■ Dataset rows
● ● ● ● ● ● ●
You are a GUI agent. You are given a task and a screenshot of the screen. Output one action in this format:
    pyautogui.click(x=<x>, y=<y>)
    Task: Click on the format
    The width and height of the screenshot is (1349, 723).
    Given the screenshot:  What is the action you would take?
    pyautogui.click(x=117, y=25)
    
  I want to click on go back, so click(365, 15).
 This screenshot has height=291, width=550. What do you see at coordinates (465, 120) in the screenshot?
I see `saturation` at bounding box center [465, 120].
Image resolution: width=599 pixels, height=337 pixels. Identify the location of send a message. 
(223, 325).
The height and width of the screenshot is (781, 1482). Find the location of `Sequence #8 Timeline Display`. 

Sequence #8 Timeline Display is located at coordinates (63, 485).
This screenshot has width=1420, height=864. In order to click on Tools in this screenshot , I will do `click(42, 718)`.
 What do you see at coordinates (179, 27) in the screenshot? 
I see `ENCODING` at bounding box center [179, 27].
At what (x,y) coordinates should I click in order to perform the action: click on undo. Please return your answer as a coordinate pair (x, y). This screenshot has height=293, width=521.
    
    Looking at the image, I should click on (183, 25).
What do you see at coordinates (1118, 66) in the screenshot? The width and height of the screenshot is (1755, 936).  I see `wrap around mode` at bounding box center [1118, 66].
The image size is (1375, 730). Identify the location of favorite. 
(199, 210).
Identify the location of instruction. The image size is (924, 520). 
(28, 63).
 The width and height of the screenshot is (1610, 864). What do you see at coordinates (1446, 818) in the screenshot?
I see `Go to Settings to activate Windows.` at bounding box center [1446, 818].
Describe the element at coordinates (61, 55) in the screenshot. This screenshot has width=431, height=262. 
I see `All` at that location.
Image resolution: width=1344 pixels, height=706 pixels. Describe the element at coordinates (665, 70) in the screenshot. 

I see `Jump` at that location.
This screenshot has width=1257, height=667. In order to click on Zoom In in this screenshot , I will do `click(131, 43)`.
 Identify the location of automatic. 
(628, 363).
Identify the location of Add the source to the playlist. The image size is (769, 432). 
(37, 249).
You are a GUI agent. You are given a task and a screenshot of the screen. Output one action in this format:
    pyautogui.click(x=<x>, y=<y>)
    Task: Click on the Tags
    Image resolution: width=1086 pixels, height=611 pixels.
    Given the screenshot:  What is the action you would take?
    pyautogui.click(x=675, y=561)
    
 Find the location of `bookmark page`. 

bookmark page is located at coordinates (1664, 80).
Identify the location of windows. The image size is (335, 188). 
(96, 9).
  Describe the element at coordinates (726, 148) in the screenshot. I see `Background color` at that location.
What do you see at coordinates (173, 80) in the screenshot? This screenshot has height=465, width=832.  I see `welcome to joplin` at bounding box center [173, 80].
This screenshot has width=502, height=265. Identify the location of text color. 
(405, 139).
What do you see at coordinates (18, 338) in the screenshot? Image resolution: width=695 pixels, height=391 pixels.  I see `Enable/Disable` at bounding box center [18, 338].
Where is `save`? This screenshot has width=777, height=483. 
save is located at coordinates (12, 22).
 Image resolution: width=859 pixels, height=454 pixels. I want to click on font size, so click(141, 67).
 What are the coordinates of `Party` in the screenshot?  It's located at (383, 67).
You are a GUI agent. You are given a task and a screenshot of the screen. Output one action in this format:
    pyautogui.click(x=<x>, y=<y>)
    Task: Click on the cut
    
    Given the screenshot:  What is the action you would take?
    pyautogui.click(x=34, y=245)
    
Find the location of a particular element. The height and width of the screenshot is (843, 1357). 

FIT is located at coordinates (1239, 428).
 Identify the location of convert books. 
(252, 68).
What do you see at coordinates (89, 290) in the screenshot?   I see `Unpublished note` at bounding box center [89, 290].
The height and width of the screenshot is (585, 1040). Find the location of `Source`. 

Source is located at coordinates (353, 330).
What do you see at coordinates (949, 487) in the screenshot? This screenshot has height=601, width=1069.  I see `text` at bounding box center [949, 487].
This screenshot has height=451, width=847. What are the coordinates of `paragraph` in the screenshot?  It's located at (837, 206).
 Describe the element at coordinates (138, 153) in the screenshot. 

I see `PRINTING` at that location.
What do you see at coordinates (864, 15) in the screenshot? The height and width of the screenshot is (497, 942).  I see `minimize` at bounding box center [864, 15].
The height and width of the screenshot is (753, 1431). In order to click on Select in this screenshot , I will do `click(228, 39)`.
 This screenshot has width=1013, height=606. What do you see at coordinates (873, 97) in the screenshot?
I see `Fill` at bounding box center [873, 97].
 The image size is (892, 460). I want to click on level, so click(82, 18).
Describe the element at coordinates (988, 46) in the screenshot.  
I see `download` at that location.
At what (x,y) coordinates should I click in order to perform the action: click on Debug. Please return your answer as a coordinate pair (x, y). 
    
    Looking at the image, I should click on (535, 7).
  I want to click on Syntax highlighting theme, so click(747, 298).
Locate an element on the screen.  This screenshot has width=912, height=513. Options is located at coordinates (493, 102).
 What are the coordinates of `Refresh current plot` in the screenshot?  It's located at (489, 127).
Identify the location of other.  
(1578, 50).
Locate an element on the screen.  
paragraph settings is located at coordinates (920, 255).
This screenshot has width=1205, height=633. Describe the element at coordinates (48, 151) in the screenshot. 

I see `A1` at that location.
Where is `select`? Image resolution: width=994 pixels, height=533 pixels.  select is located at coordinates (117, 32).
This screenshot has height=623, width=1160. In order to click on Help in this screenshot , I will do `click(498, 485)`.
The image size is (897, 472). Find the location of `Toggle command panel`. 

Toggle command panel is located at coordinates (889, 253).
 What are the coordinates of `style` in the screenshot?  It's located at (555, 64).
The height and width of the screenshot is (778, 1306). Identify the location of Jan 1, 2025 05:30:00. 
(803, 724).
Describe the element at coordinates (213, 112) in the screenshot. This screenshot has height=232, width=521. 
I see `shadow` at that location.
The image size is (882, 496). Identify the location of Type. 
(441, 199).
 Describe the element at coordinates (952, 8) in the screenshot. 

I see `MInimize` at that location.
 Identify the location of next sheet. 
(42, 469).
● ● ● ● ● ● ●
■ What the task asks
Identify every line in the rows above that contains the string "panel", matching case exactly, and copy each of those lines.

■ Task output
The image size is (897, 472). Find the location of `Toggle command panel`. 
Toggle command panel is located at coordinates (889, 253).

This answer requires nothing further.